An Exercise in Masculinity

To be fit, I had to be masculine. To find myself, I had to run from masculinity.

Sometimes, when I try to grapple with my relationship to my body, I picture it on a spinning wheel. My body, discombobulated, is somehow invisibly tied to this board. My body is on display. I am not. I am a corporeal figure, watching from a respectable distance. My wispy hand is holding a knife. The tiny blade slips through my fingers, soaring through the air, and I never see where it lands. The point of insertion.

Will it hit my body, or the board? Where does one start and one end?
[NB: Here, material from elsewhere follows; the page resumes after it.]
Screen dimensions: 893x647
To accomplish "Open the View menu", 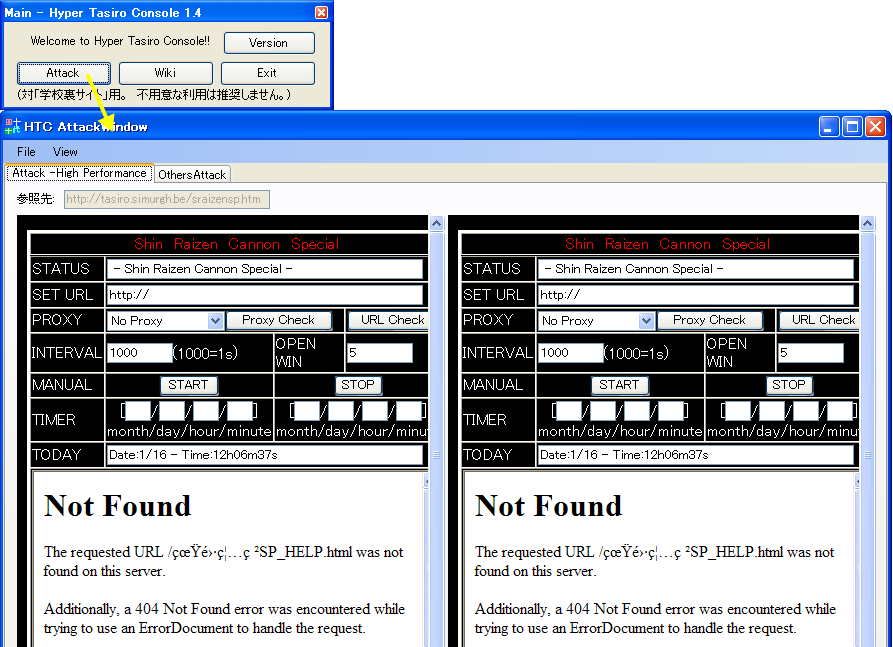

I am at once living inside my body and observing it. I don’t always feel at home in my flesh. My high school was a single-sex selective school that aimed to unite smarts with sportiness. We were expected to participate in Saturday sport throughout our schooling career, every term, every week.

I never really took to sports in the way that was prescribed.
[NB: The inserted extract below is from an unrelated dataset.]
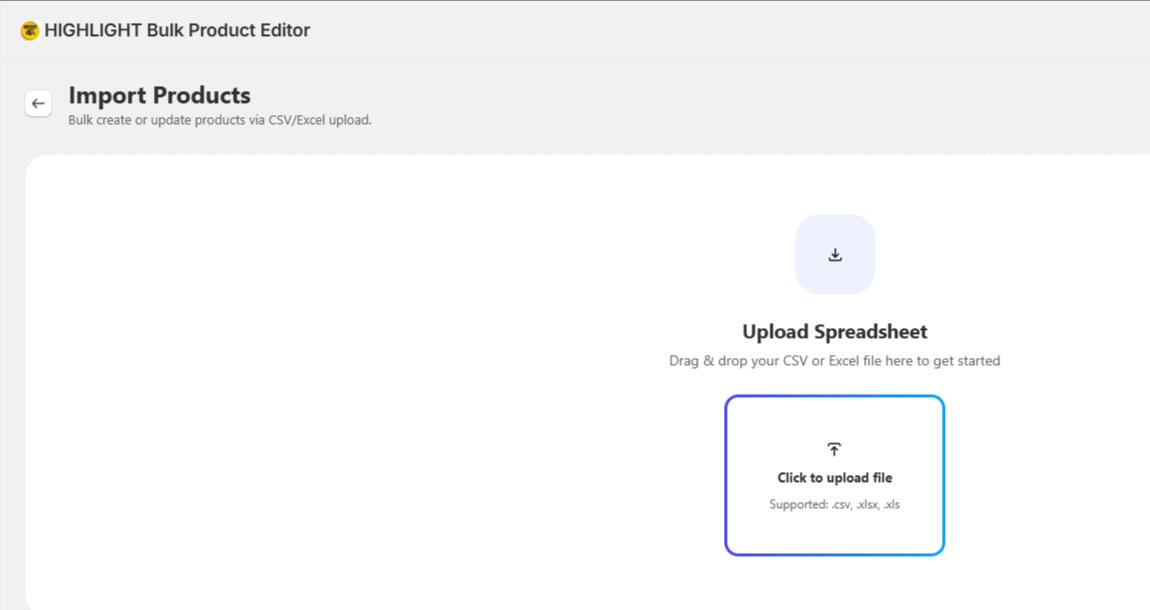The width and height of the screenshot is (1150, 610).
Task: Click the 'HIGHLIGHT Bulk Product Editor' app title
Action: pos(177,31)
I’m a chubby lil’ guy. I have a big infectious smile, long curly hair, and thick legs. I’ve always been rounder, smoother, physically and emotionally softer than my male peers. I never liked scrimmages, or rallies around the school before the big rowing competitions. I never quite gelled with the sporting culture.

I always enjoyed the adrenaline rush of running, of movement, of yelling during a game for a moment of catharsis. I would spread my arms like a flightless bird and sprint and grin into the breeze. But the markers of achievement I saw tied any physical success to being a man.
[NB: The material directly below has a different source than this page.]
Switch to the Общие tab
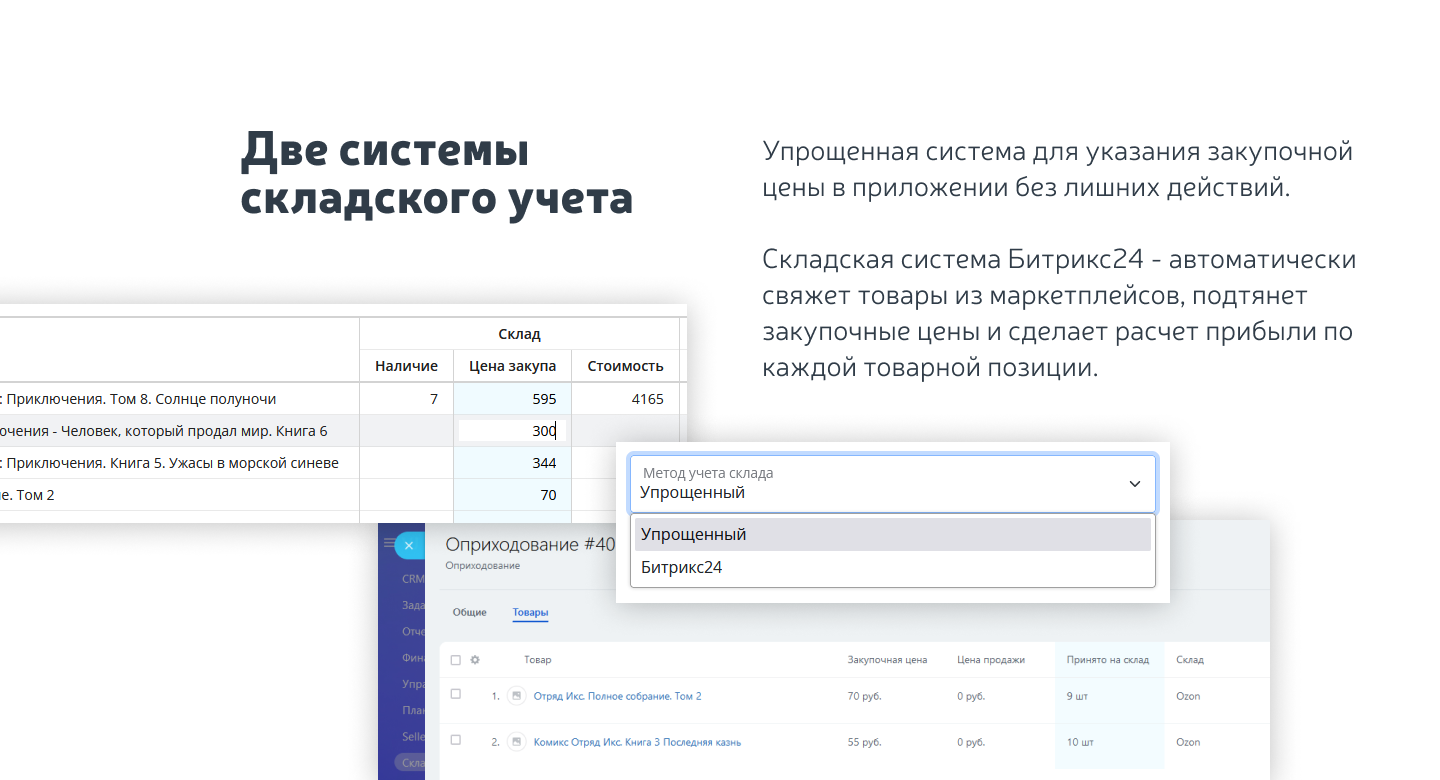Viewport: 1440px width, 780px height. click(469, 612)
Going to the gym and getting stronger made it easier to pick up ladies. Tackling others in rugby was a sign of masculine dominance. Being in a rowing shell meant working with your fellow men to achieve a goal.

To be fit, I had to be masculine. To find myself, I had to run from masculinity.

A body and a board.

Eventually, in the swamp of the 2021 lockdown, I would stumble across an online aerobics program that rewired me. In my little living-room bubble, a perky, vivacious woman encouraged us “ladies” to run, sprint, dance, and sing out loud to the effervescent eighties’ music.

Movement, slowly, became decoupled from the masculine. My body transcends gender in non-bodily ways. My wants for my vessel are more immaterial now — stamina, flexibility, freedom. It is active and passive, working towards a body which matches a spirit I can’t quite pin down.

I am the most physically unfit I’ve ever been. I hung my body on a board and walked away. I dedicated a year to peel through my mind, dissolving and rewiring that which doesn’t serve me anymore, finding new routes, like the one towards my body, which sidestep the brambles of the masculine.

Now begins the task of reconciling the physical and the mental.

A body and a board.

A body and a board and a knife, held in my corporeal hand. But this time, I walk forward and approach my body, inquisitive. I pull my limbs back and slice, watching as the ties which bind my body and the board fall away. The mass limps to the floor. I hoist it over my shoulders like a wounded soldier. I walk away.

I wear my body like a coat. One day it will slip past my fantastical skin and fall into place. For now, it protects me. I must love it.